Each line from the one containing "Click the Cut scissors icon" to the end of the entries is to be repeated exactly, and no other line.

+++

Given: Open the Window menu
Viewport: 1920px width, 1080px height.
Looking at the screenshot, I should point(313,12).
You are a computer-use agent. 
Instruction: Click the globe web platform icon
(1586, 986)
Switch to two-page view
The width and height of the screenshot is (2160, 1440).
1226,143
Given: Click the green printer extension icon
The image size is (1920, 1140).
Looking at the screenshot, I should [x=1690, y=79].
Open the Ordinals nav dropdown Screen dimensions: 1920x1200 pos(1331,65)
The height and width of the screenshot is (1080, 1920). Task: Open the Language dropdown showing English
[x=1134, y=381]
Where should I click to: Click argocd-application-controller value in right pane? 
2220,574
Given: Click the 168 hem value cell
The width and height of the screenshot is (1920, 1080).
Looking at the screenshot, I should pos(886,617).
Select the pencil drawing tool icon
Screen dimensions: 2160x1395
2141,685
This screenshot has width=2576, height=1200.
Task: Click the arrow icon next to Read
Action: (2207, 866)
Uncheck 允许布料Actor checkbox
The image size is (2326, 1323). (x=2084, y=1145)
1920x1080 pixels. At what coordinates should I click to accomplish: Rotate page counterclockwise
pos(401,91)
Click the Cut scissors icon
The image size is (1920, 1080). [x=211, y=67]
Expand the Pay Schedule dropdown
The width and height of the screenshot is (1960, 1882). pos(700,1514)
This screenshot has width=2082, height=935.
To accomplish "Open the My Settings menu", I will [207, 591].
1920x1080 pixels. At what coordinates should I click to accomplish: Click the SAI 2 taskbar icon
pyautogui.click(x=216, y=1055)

+++

> **ANSWER**:
Click the Cut scissors icon
The image size is (1920, 1080). [x=211, y=67]
Expand the Pay Schedule dropdown
The width and height of the screenshot is (1960, 1882). pos(700,1514)
This screenshot has width=2082, height=935.
To accomplish "Open the My Settings menu", I will [207, 591].
1920x1080 pixels. At what coordinates should I click to accomplish: Click the SAI 2 taskbar icon
pyautogui.click(x=216, y=1055)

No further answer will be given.